The share of electricity generation from Variable Renewable Energy Sources (VRES) has increased over the last 20 years. Despite promoting the decarbonization of the energy mix, these sources bring negative characteristics to the energy mix, such as power ramps, load mismatch, unpredictability, and fluctuation. One of the ways to mitigate these characteristics is the hybridization of power plants. This paper evaluates the benefits of hybridizing a plant using an AI-based methodology for optimizing the wind–solar ratio based on the Brazilian regulatory system. For this study, the hybrid plant was modeled using data collected over a period of 10 months. The measurements were obtained using two wind profilers (LIDAR and SODAR) and a sun tracker (Solys 2) as part of the EOSOLAR R&D project conducted in the state of Maranhão, Brazil.
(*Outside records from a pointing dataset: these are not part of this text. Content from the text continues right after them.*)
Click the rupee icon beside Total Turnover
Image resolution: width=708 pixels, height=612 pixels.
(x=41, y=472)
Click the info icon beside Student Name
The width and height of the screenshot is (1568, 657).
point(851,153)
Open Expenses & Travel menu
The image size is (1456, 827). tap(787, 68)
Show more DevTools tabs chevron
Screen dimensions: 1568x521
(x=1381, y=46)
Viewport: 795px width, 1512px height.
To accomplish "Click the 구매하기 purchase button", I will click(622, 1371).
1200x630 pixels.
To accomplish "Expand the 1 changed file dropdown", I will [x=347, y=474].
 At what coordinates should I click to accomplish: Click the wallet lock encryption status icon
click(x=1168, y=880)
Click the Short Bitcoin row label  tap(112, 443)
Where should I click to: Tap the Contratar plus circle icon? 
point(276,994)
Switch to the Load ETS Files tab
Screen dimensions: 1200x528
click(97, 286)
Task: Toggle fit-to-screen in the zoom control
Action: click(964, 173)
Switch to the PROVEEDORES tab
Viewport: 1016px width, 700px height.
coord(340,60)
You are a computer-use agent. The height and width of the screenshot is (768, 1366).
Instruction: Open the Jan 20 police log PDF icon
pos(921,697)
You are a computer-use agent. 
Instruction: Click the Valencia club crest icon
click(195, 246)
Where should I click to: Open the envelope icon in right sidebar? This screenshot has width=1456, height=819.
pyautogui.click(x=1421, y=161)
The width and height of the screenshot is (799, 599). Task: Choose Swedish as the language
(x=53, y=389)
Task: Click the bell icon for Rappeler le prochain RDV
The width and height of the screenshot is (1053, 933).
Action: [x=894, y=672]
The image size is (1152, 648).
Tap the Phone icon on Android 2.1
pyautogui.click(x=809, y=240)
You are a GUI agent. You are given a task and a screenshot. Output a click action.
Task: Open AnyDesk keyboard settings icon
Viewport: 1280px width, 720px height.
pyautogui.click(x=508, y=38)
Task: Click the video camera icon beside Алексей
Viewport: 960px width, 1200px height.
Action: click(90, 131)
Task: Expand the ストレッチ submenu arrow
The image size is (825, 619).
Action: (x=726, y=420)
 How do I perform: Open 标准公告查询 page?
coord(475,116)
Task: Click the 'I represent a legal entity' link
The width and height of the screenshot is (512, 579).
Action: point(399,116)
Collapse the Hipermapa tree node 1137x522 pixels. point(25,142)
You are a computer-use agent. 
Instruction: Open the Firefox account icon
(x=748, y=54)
After the power plant modeling, a Genetic Algorithm (GA) was used to determine the optimal wind–solar ratio, considering costs with transmission systems. The algorithm achieved a monthly profit increase of more than 39% with an energy curtailment inferior to 1%, which indicates economic complementarity. Later, the same methodology was also applied to verify the wind–solar ratio’s sensitivity to solar energy pricing. The results show that a price increase of 15% would change the power plant’s optimal configuration.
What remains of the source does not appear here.